Aim of the task: From the line below containing "The width and" to the final line, print each line exactly as written. No pictures belong in the copy.

[Stored data]
---
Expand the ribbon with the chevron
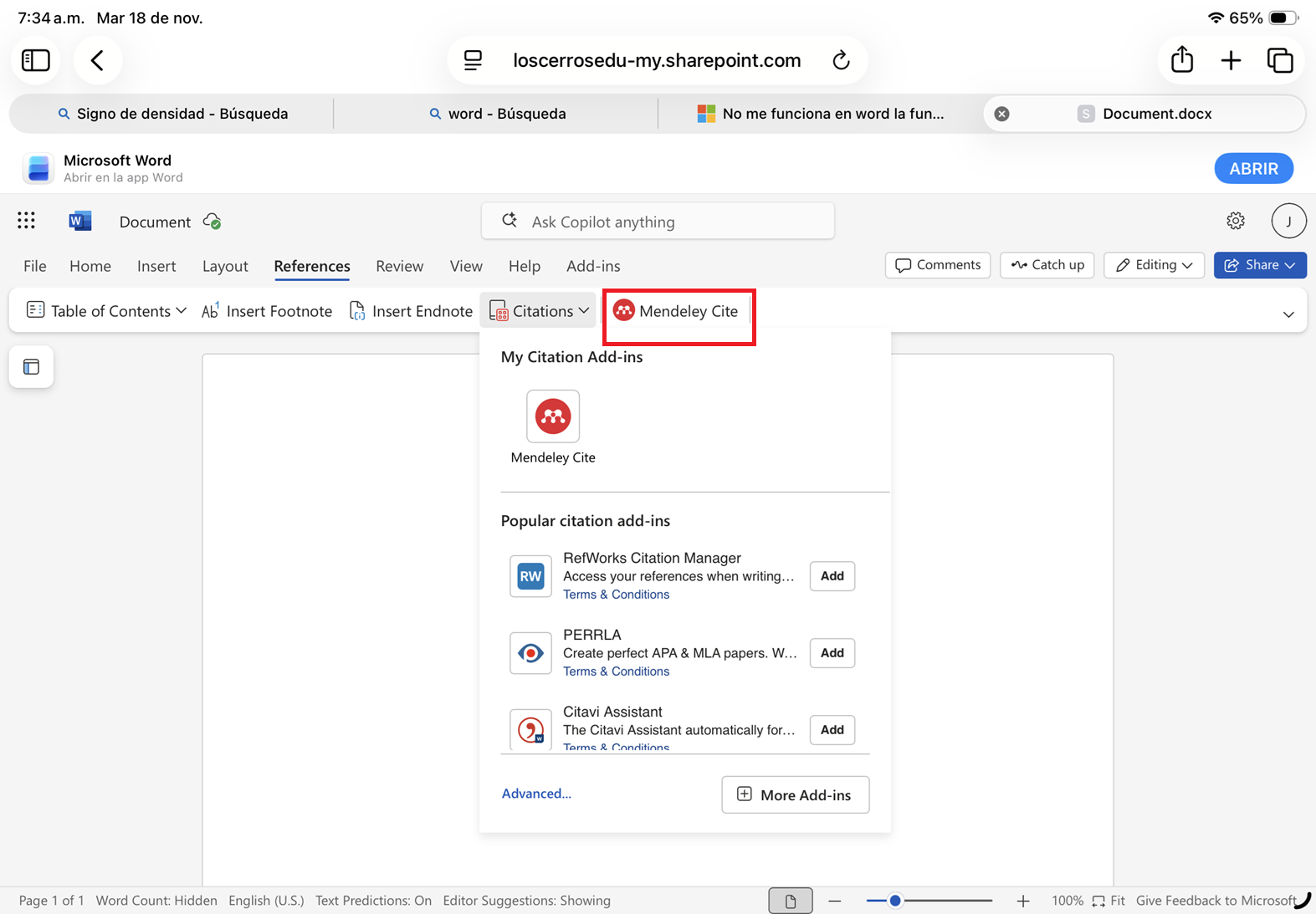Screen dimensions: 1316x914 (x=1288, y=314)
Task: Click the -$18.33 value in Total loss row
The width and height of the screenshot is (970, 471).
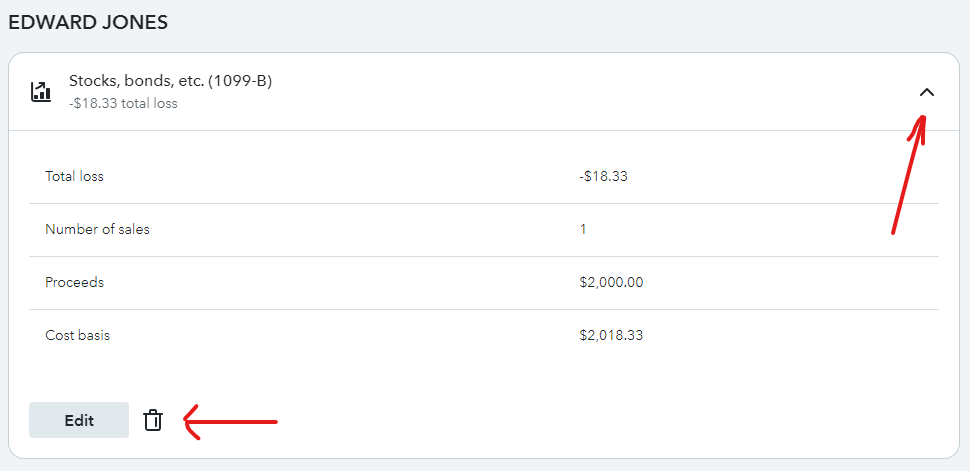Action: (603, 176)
---
Answer section:
The width and height of the screenshot is (970, 471).
Action: (603, 176)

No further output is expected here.